Face à la caméra, Axelle, cette mère aux traits burinés, raconte à sa fille son histoire, et par là-même, prépare cette dernière à son devenir maternel. Deux récits et deux époques bien différentes, mais liées par l'intimité de la confession. Portée par le désir d'en apprendre plus sur la jeunesse et les expériences de sa mère, la réalisatrice questionne mais sans forcer, touchant à l'intime avec délicatesse par un dispositif simple qu’elle installe sur la durée. Axelle, d'abord farouche et laconique, apprivoise ainsi la caméra au fur et à mesure du film jusqu'à lui confier ses plus profonds secrets. Une redécouverte pour elle, un apprentissage pour Dounia, sur ce qu'a été la vie de sa mère. Hors des sentiers battus serait un terme trop galvaudé pour décrire ce parcours, car en fin de compte il est principalement celui d'une battante comme il en existe tant d'autres, chacune luttant à sa manière à contre courant d'un système, quelle que soit l'époque, quel que soit le pays. Au fur et à mesure, on découvre qu'Axelle a toute sa vie refusé de se laisser enfermer dans les carcans d'une société où la maternité est sacrée et la vie n'a pas de prix. Dans ces univers et ces mondes entre France et Algérie, elle nous raconte les tabous, les jugements, les secrets mais aussi les rencontres et les entrechoquements d'un mode de vie différent de la norme. Le récit d'une existence entre deux continents dans une époque à la fois si proche et pourtant déjà si étrangère. Une histoire de libertés, mais aussi de choix. L'avortement, l'euthanasie, le rejet de la médicalisation, autant de thèmes qui s'invitent dans ce témoignage fort qui frappe d'autant plus qu'elle l'adresse à sa fille avec une honnêteté désarmante. Qu'a-t-elle encore à perdre, si ce n'est justement l'occasion de partager son histoire

En mettant en écho à ce récit les images de sa propre jeunesse, filmée par sa mère, la cinéaste offre quelques plans volés au passé qui prennent un autre sens à l'écoute du témoignage. Pour dire ce que ces images silencieuses ne peuvent exprimer, tout en montrant cette insouciance de sa propre enfance, et le regard posé par sa mère par le biais de cette caméra.

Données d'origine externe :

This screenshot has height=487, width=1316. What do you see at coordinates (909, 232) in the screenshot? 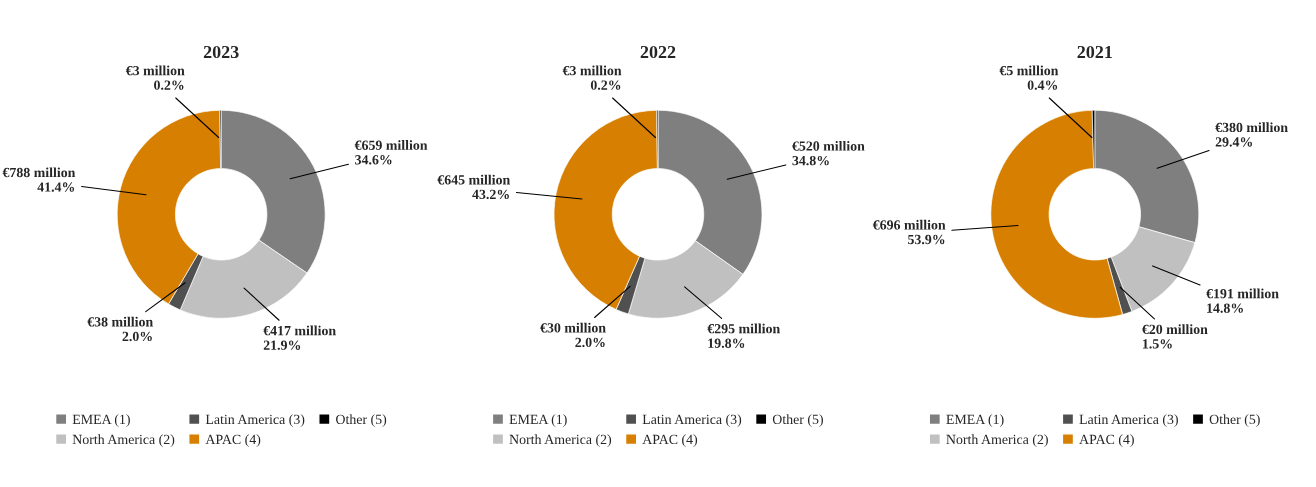
I see `data-label: €696 million 53.9%` at bounding box center [909, 232]. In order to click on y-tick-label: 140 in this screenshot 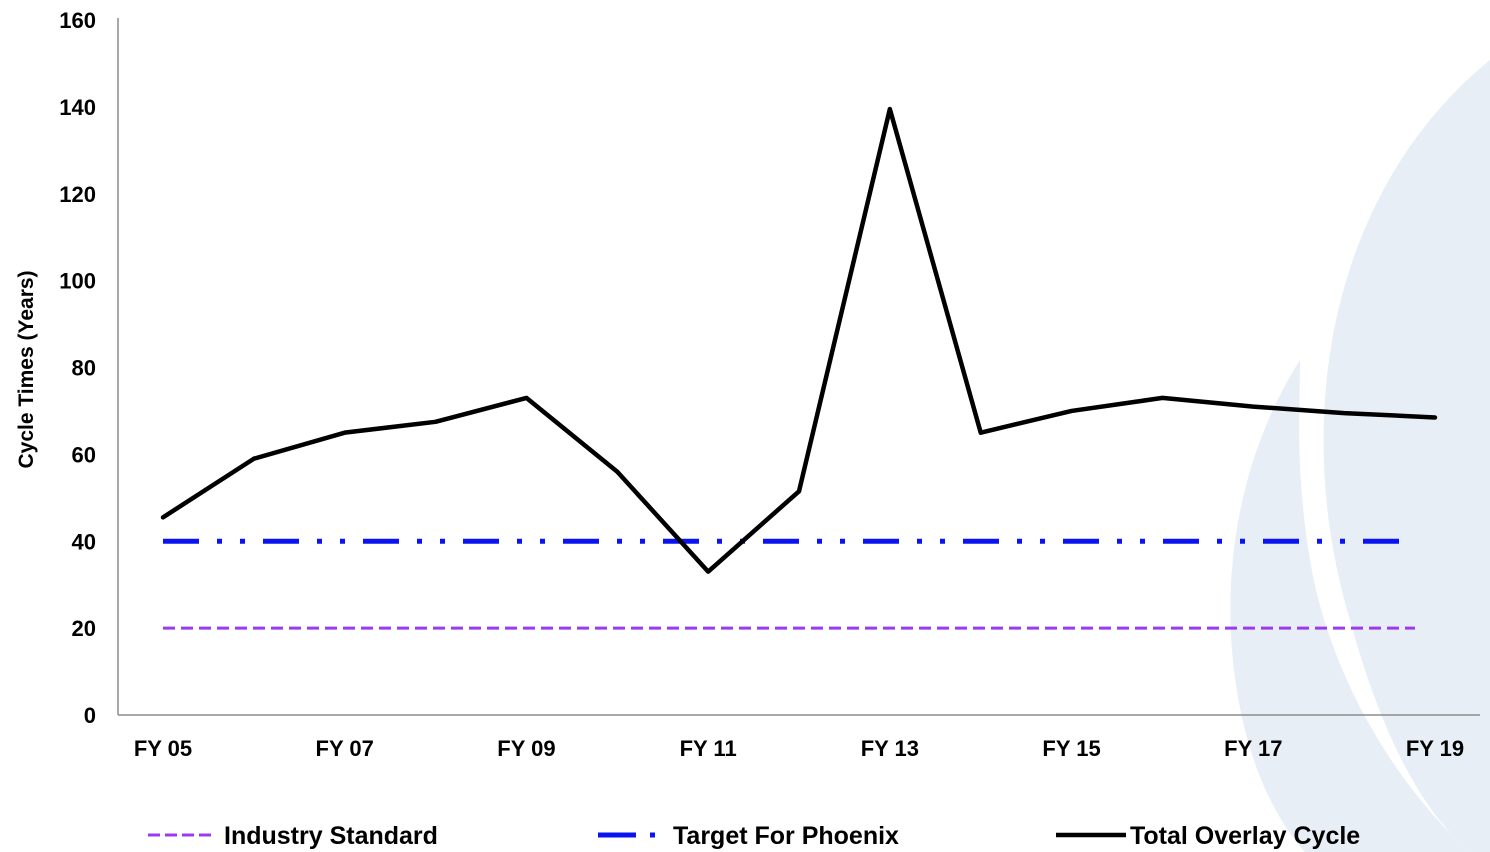, I will do `click(78, 108)`.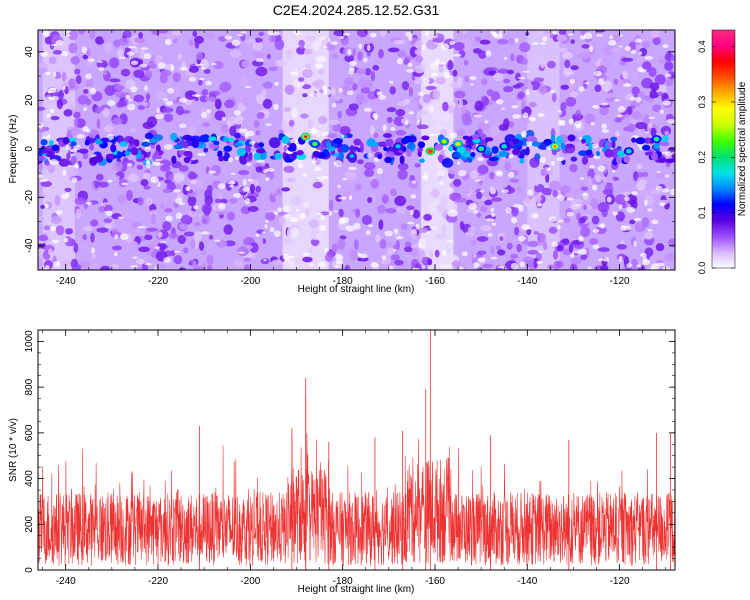  What do you see at coordinates (14, 450) in the screenshot?
I see `snr-y-axis-label: SNR (10 * v/v)` at bounding box center [14, 450].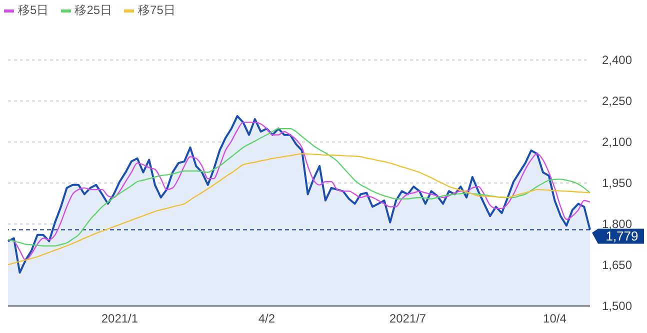 The image size is (647, 333). Describe the element at coordinates (617, 183) in the screenshot. I see `y-tick-label: 1,950` at that location.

Et en final de cette recherche, la réalisatrice choisit elle-même de prendre en images son propre accouchement, suivant les pas de sa mère et choisissant le coin du foyer familial pour mettre son enfant au monde. Un film qui prend dès lors un tout autre sens, celui d'un message de la cinéaste à sa propre descendance. Pour lui proposer d'ores et déjà une alternative, une vision autre. Et pour l’intégrer pleinement dans cette narration différente, construite sur deux générations, et transmise au futur par la magie préservatrice du documentaire.